__Brief__. Your answer must be every line of the data below that holds the string "Focus", copied exactly.

[Stored items from a collection]
**********
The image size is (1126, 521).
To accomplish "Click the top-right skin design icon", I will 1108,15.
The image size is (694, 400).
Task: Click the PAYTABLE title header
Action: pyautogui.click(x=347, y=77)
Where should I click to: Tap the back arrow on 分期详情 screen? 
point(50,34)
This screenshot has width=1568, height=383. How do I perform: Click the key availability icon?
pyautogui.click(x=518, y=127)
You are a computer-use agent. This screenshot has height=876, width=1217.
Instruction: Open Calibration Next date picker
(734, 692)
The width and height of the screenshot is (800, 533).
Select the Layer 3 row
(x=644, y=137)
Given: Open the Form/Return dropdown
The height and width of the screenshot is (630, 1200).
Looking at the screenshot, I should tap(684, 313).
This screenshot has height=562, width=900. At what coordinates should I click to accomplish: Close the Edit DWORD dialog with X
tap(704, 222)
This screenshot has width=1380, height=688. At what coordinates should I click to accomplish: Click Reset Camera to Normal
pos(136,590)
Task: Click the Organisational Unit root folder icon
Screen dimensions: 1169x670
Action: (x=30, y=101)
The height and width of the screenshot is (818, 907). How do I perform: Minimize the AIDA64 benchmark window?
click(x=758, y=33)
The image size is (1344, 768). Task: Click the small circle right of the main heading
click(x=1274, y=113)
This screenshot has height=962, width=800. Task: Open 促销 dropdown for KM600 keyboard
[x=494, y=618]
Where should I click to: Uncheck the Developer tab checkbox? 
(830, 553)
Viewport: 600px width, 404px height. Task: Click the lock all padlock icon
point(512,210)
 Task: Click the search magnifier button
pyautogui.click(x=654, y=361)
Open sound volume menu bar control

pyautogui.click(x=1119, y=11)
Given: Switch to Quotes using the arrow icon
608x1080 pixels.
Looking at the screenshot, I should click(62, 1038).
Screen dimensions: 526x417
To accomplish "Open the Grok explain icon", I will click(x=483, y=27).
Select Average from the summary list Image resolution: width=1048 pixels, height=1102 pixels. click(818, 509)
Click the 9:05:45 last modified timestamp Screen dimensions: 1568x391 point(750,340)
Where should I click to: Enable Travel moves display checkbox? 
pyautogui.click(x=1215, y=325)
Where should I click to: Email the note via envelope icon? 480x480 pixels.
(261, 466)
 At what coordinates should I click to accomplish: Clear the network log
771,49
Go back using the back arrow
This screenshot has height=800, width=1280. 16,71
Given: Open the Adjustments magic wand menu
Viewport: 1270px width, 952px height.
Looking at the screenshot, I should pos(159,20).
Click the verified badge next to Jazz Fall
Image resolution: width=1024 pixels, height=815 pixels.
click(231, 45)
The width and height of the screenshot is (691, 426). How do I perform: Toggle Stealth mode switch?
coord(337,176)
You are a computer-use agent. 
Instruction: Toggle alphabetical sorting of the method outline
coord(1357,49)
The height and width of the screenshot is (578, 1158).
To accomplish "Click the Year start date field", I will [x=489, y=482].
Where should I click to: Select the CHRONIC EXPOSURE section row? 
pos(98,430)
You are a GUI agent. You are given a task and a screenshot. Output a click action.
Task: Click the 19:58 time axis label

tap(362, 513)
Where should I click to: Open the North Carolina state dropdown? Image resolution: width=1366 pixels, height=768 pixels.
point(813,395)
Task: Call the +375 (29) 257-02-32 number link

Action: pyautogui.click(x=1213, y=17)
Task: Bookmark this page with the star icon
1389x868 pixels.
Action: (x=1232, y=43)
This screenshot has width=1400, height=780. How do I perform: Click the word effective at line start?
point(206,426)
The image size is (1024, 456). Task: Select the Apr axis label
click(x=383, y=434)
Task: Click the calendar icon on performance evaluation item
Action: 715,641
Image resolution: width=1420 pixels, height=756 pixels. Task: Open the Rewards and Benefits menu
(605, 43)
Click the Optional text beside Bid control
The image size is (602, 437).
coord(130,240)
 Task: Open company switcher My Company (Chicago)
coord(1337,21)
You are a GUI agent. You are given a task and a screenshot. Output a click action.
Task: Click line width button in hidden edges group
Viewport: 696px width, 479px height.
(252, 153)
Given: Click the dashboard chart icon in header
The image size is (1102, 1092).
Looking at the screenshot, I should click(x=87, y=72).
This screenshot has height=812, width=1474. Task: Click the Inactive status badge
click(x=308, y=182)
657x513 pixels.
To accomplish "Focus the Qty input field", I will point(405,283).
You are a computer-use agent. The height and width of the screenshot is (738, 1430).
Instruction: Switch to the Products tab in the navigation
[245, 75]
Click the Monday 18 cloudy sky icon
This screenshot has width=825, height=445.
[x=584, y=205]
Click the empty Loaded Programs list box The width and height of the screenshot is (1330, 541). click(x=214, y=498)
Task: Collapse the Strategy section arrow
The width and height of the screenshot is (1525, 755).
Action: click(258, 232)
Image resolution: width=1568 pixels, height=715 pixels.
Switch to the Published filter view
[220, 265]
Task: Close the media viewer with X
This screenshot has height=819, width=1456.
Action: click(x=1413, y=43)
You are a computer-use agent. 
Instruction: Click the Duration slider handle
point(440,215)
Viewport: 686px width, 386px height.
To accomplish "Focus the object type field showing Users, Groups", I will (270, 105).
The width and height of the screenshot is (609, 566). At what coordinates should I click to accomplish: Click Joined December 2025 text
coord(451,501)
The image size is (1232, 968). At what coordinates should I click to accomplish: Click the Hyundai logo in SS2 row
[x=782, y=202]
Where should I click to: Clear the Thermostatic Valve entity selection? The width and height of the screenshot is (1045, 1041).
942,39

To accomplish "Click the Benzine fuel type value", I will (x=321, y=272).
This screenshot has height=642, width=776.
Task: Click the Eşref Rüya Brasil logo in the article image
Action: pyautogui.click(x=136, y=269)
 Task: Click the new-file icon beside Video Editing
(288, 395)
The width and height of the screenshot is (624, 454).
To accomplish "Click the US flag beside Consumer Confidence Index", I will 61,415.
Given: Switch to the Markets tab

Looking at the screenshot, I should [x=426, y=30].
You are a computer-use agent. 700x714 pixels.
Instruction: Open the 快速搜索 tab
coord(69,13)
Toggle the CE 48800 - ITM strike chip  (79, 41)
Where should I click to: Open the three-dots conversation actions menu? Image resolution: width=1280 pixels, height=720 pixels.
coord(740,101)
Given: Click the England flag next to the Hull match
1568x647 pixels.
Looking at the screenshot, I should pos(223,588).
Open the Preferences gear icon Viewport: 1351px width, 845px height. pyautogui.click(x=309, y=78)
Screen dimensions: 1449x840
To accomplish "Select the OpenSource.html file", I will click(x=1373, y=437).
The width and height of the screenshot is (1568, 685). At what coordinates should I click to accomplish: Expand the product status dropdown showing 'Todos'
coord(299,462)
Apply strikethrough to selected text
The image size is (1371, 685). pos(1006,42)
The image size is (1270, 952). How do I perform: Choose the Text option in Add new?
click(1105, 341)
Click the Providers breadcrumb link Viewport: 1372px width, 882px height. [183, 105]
**********
__Response to this task__.
To accomplish "Focus the Qty input field", I will point(405,283).
To accomplish "Focus the object type field showing Users, Groups", I will (270, 105).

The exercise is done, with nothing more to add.